Taj Aravali Resort & Spa is a luxury resort located near Udaipur, Rajasthan, at the foothills of the Aravalli Range. Spread over 27 acres, the resort opened in 2018 and offers 176 rooms, suites, and tents designed with regional decor elements. The property blends traditional Rajasthani architecture with modern amenities, providing guests with a retreat-like experience surrounded by natural landscapes.

== Location ==
The resort is located about 9 kilometers from Udaipur and easy accessibility to all the local attractions- City Palace (9 km), Monsoon Palace (6.2 km), Taj Lake Palace (9.6 km), Fateh Sagar Lake (9.5 km) etc.

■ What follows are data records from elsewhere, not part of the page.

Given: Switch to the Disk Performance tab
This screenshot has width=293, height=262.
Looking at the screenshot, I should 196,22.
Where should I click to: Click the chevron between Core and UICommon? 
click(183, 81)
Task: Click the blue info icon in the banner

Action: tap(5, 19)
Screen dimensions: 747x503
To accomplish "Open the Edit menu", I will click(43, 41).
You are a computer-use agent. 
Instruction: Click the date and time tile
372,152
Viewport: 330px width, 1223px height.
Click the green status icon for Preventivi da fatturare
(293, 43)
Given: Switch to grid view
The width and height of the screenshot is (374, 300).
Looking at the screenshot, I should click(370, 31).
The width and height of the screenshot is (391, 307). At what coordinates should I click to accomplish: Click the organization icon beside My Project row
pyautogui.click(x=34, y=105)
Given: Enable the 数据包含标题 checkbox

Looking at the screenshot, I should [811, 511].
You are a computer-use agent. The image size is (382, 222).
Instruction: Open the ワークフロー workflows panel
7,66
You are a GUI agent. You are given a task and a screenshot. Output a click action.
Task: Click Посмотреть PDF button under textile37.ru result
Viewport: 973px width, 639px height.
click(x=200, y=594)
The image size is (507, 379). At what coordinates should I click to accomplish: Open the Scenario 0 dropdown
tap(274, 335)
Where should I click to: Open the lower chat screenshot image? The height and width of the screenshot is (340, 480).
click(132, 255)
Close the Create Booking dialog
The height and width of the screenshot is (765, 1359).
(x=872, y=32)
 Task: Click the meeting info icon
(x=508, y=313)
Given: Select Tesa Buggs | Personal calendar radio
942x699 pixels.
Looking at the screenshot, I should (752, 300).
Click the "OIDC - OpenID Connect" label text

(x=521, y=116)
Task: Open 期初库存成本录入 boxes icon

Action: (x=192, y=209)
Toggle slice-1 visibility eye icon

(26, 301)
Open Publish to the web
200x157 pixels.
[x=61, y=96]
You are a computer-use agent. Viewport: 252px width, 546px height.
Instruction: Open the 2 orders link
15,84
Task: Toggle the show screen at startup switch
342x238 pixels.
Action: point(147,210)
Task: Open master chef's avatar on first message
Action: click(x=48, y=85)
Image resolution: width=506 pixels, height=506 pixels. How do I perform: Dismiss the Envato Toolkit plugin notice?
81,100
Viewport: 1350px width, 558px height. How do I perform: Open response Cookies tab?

The nearest airport, Maharana Pratap Airport, is approximately 30 kilometers away, while the Udaipur Railway Station is 11 kilometers from the resort.

== History ==
The resort was inaugurated in 2018 as part of the Taj Hotels brand, which is owned by the Indian Hotels Company Limited (IHCL). The design of the resort draws inspiration from the traditional architecture and culture of Rajasthan. The resort's architecture blends Rajasthani aesthetics with modern amenities, creating a contemporary interpretation of a royal retreat.

== Dining ==

- Javitri: The vegetarian restaurant that serves traditional rajasthani cuisine.
- Ridgeview: An all-day dining restaurant offering a mix of international and Indian dishes.
- Tiri: A modern fine dining restaurant with an emphasis on Mediterranean and global cuisine.
- Odeypore Lounge Bar: A type of indoor bar that serves finger food.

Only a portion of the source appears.